TransitionMatrix: The set of legal (from_lane, to_lane) pairs defining the 7-lane state machine, including guard conditions per transition.
DoneEvidence: Structured payload required for done transitions: repos (branch, commit, files), verification results, and reviewer approval.
ReconciliationEvent: A StatusEvent emitted by the reconcile command to align planning state with observed implementation reality.

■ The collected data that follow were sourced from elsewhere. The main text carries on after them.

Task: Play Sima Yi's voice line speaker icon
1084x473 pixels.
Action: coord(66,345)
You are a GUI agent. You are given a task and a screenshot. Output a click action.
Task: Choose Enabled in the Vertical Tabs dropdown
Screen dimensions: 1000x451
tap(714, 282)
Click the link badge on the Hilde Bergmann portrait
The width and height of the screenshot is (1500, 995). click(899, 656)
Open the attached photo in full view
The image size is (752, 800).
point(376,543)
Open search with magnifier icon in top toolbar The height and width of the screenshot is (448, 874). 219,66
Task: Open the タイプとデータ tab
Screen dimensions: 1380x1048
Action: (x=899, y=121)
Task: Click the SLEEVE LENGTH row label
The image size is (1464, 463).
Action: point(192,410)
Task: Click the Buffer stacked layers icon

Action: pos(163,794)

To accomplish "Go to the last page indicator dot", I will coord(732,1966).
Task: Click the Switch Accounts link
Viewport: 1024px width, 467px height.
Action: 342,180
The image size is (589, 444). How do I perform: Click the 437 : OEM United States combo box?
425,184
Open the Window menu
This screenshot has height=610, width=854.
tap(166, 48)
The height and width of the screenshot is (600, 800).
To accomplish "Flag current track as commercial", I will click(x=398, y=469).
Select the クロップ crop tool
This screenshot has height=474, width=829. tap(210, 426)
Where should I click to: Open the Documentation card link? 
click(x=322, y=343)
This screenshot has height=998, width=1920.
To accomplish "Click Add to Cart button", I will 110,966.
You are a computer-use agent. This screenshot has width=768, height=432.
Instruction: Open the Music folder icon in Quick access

Success Criteria (mandatory)

Measurable Outcomes

SC-001: Zero features pass CI validation with evidence-missing done transitions after Phase 2 cutover.
SC-002: Zero unresolved drift between canonical event log and derived views (status.json, frontmatter, tasks.md) across all active features.
SC-003: Same canonical status.events.jsonl file processed by both 2.x and 0.1x reducers produces identical status.json output (cross-branch compatibility).
SC-004: Reducer produces byte-identical output when run multiple times on the same event log (determinism/idempotency verified by test suite).
SC-005: All forced transitions across the codebase contain durable actor and reason fields (queryable via event log grep).
SC-006: Orphaned workspace contexts are detected within one status doctor run and resolved within one operational cycle.
SC-007: Migration command successfully converts 100% of existing features with legacy frontmatter state to canonical event logs without data loss.

Assumptions

The existing sync/events.py infrastructure in 2.x is stable and can serve as the SaaS fan-out target after canonical event append.
The current 4-lane model (planned, doing, for_review, done) covers all existing features; no features use unlisted lane values.
Git merge of append-only JSONL files (line-level concatenation) is reliable for the expected concurrency levels.
The 0.1x line does not have the SaaS sync infrastructure, so SaaS emission is a no-op there.
ULID generation is available or can be added as a dependency for event_id generation.

Constraints

The 0.1x line is heading to 1.x then bug-fix mode — changes must be stable, low-risk, and supportable.
doing alias must be maintained until 0.1x reaches end-of-life.
Implementation starts on 2.x, then backports to 0.1x with parity checks.
No breaking changes to existing /spec-kitty.* slash command interfaces during migration phases.

Risks

Dual-write complexity: Writing both canonical events and legacy frontmatter during Phase 1 increases surface area for partial-write bugs. Mitigation: atomic operation wrapping with rollback on failure.
Merge conflict volume: Append-only JSONL under high-concurrency multi-agent work may produce large merge diffs. Mitigation: optional per-WP sharding (status-events/WP01.jsonl) as a future optimization.
0.1x backport scope: Phases 0-2 on a stabilizing branch is significant. Mitigation: land on 2.x first, thorough test suite, cherry-pick with parity verification.
Alias leakage: doing alias could accidentally propagate into persisted events if input boundary normalization is missed. Mitigation: validation at emit time ensures only canonical values are written.

Dependencies

Existing sync/events.py and sync/emitter.py infrastructure (2.x only, for SaaS fan-out).
Existing frontmatter.py module (both branches, for legacy compatibility and view generation).
ULID library for event_id generation (may need to add dependency).
Existing cli/commands/agent/tasks.py move-task command (primary integration point for transition enforcement).